:: Records supplied

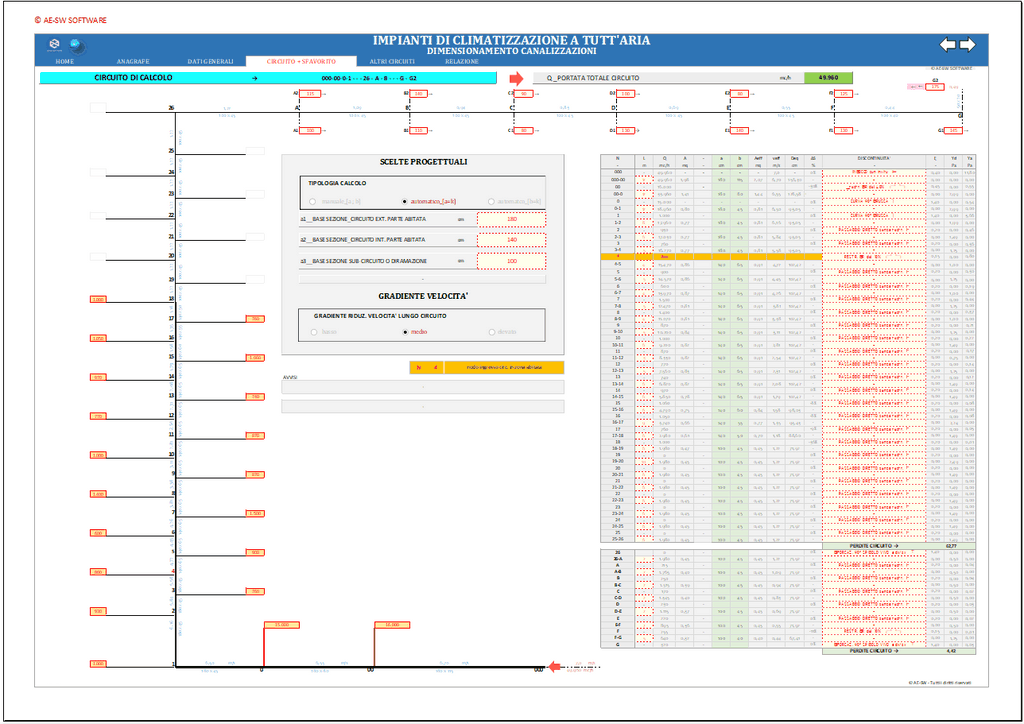
Task: Edit a3 base sezione sub circuito value field
Action: [512, 261]
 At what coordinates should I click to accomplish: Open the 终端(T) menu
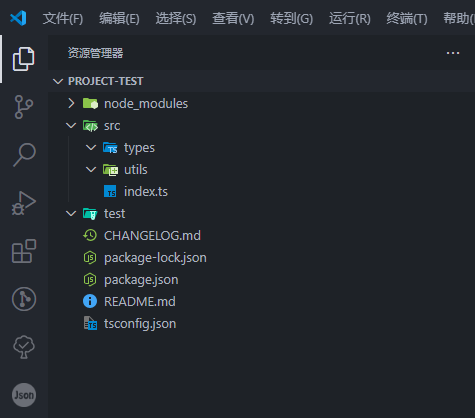[x=407, y=18]
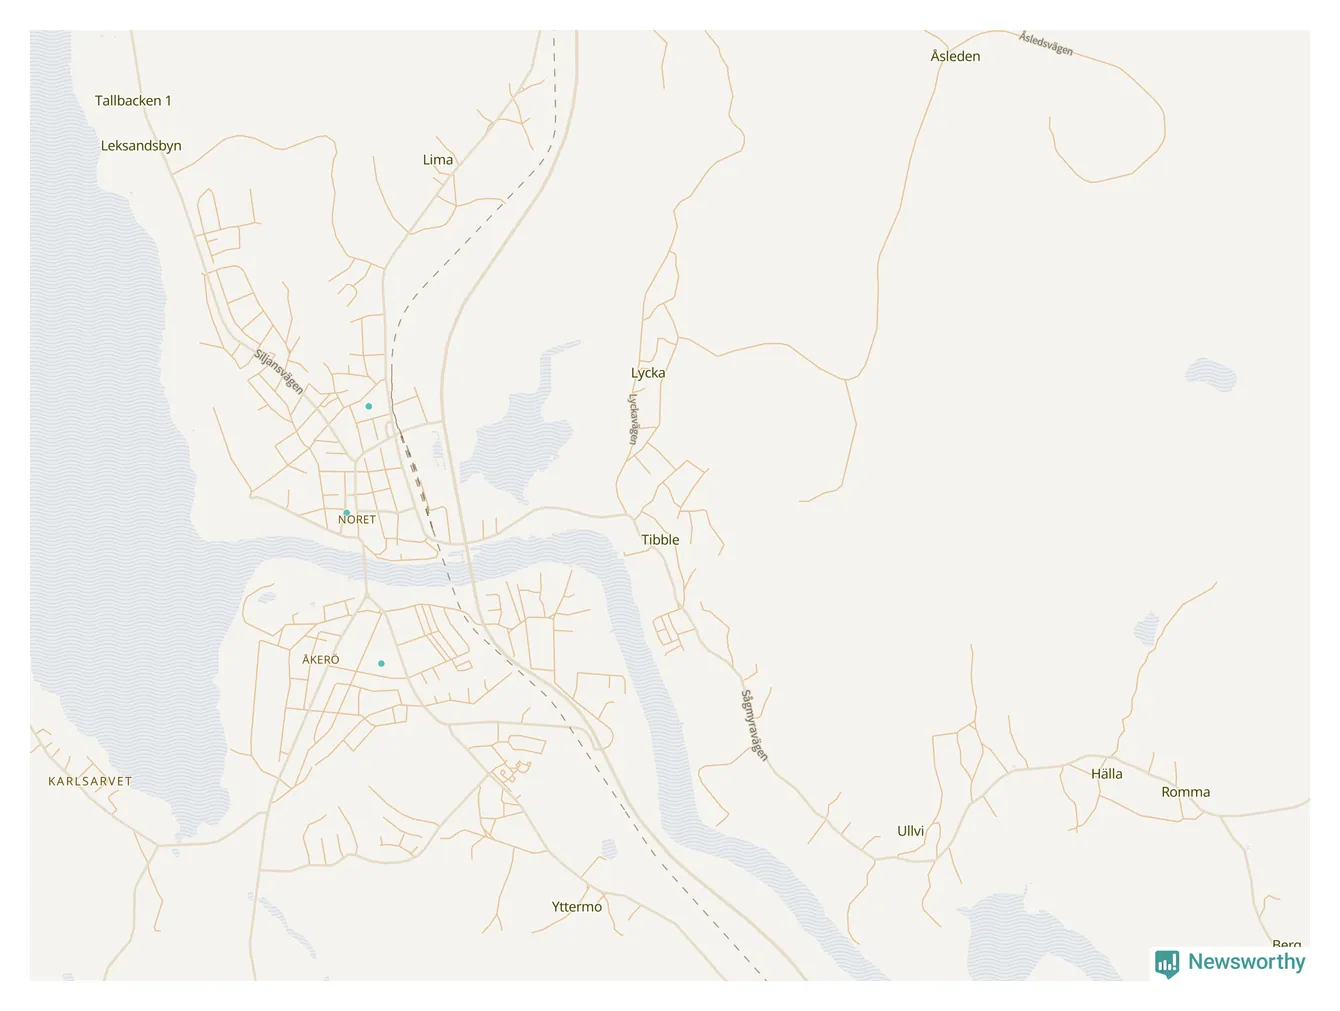Click the Hälla place label

pyautogui.click(x=1107, y=773)
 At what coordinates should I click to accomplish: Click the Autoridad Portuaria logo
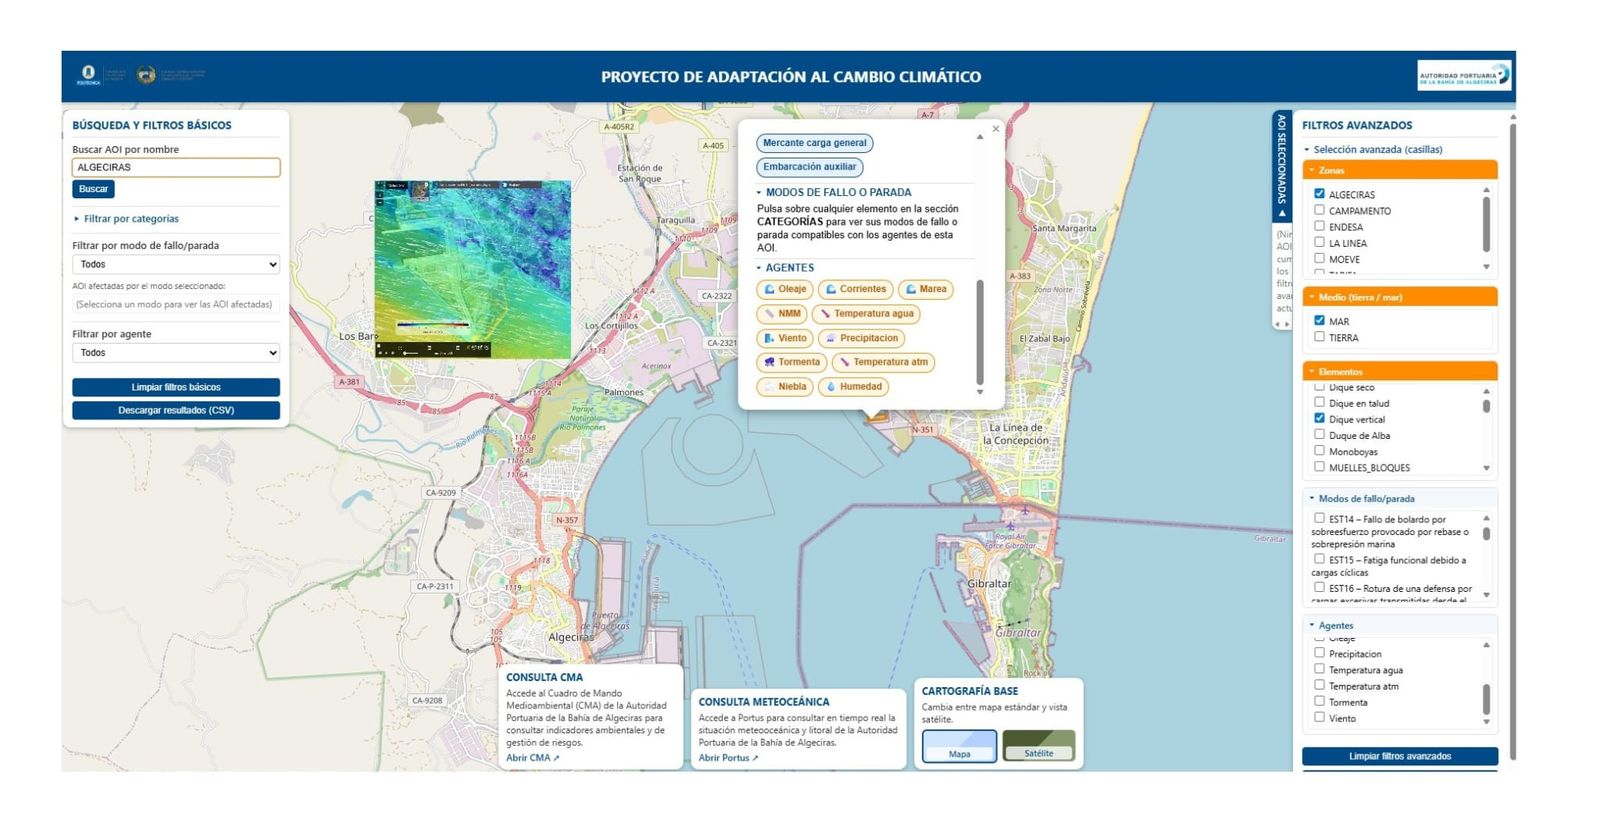click(x=1463, y=76)
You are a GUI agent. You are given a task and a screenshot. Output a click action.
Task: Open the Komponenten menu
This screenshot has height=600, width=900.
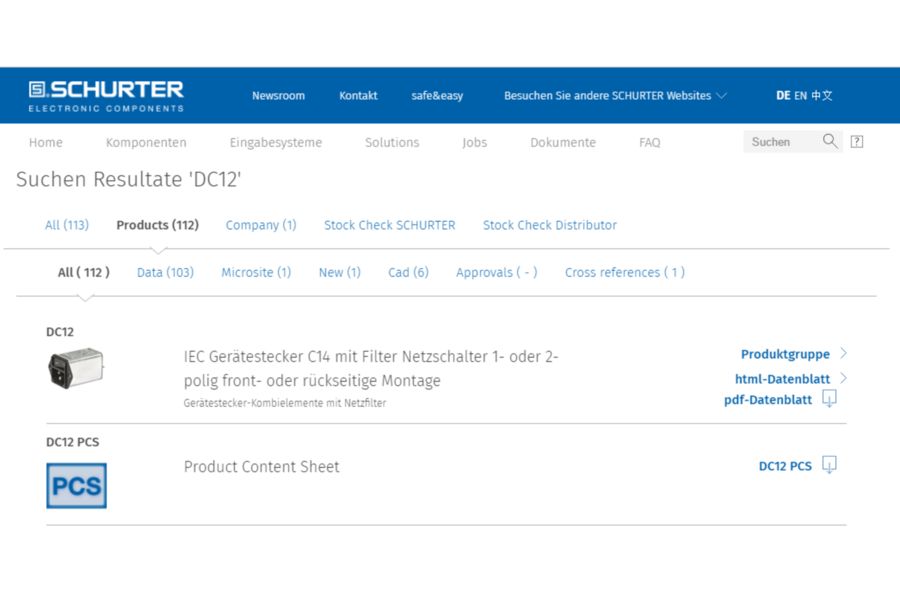click(x=146, y=142)
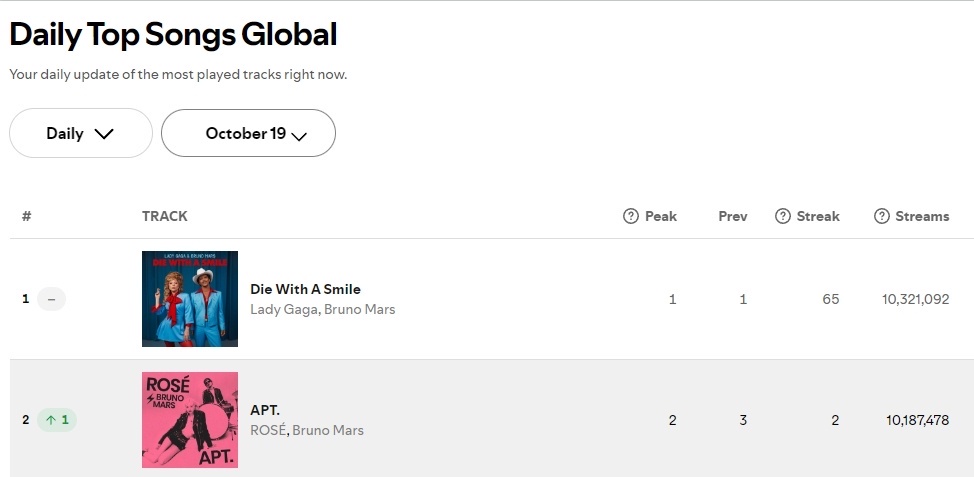Image resolution: width=974 pixels, height=477 pixels.
Task: Open the Die With A Smile track title
Action: pos(305,289)
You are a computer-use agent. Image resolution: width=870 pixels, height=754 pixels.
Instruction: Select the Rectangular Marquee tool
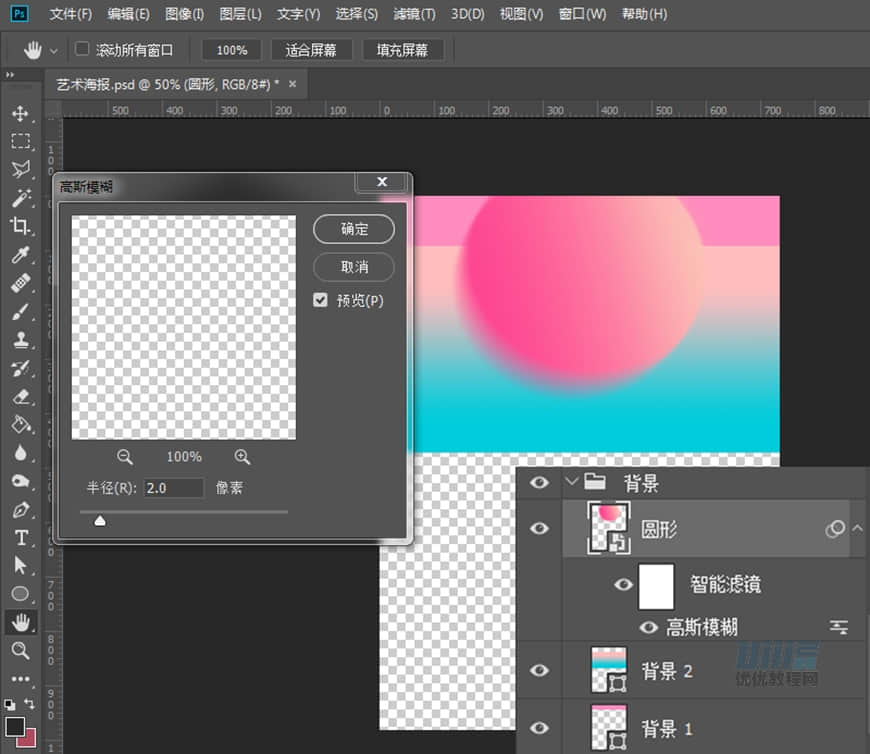tap(20, 141)
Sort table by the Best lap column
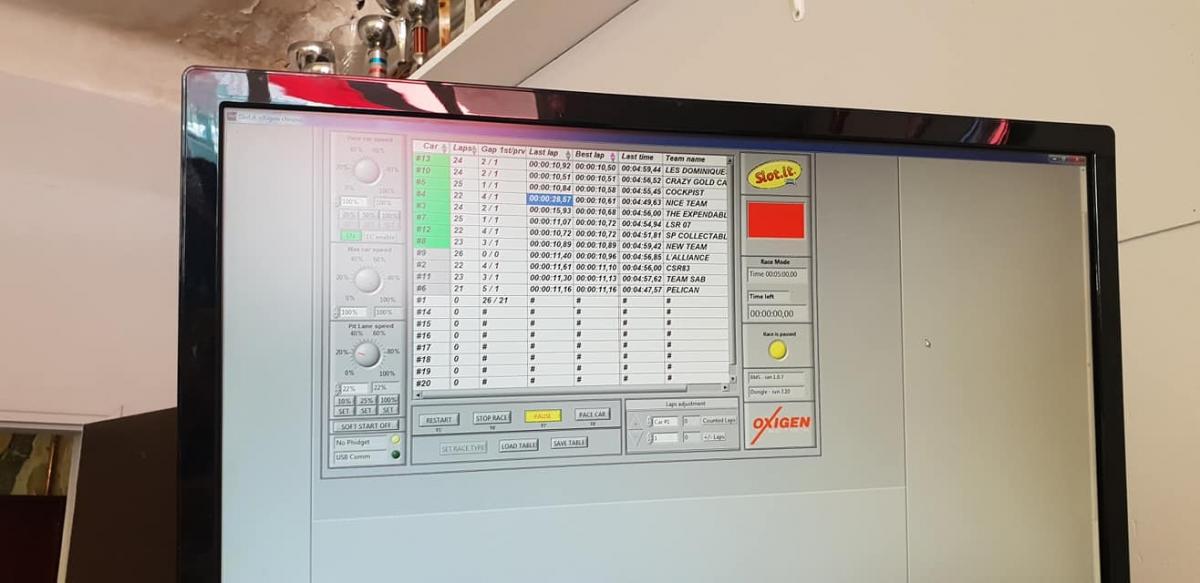 pos(592,155)
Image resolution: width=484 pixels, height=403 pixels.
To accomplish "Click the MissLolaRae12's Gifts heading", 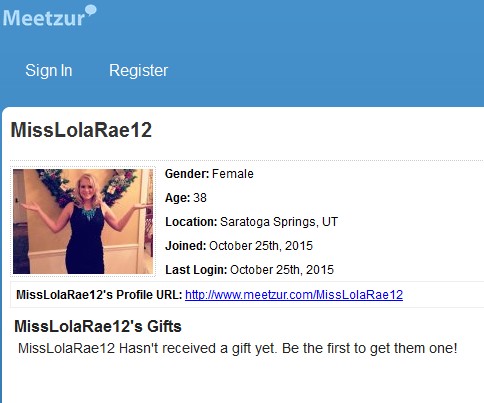I will (98, 326).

::::

The task:
Within these entries, output exactly the lines starting at the one with "At what coordinates should I click to accomplish: Open" and finishing at the one with "Image resolution: width=484". Leave pictures out of the output.

Answer:
 At what coordinates should I click to accomplish: Open the 终端(T) menu
[x=407, y=18]
Click the Hälla place label

pyautogui.click(x=1107, y=773)
 At what coordinates should I click to accomplish: Click the Autoridad Portuaria logo
click(x=1463, y=76)
You are a GUI agent. You are given a task and a screenshot. Output a click action.
Task: Open the Komponenten menu
This screenshot has height=600, width=900.
click(x=146, y=142)
Image resolution: width=974 pixels, height=477 pixels.
Task: Open the Die With A Smile track title
Action: pos(305,289)
You are a computer-use agent. Image resolution: width=870 pixels, height=754 pixels.
Instruction: Select the Rectangular Marquee tool
tap(20, 141)
Sort table by the Best lap column
 pos(592,155)
Image resolution: width=484 pixels, height=403 pixels.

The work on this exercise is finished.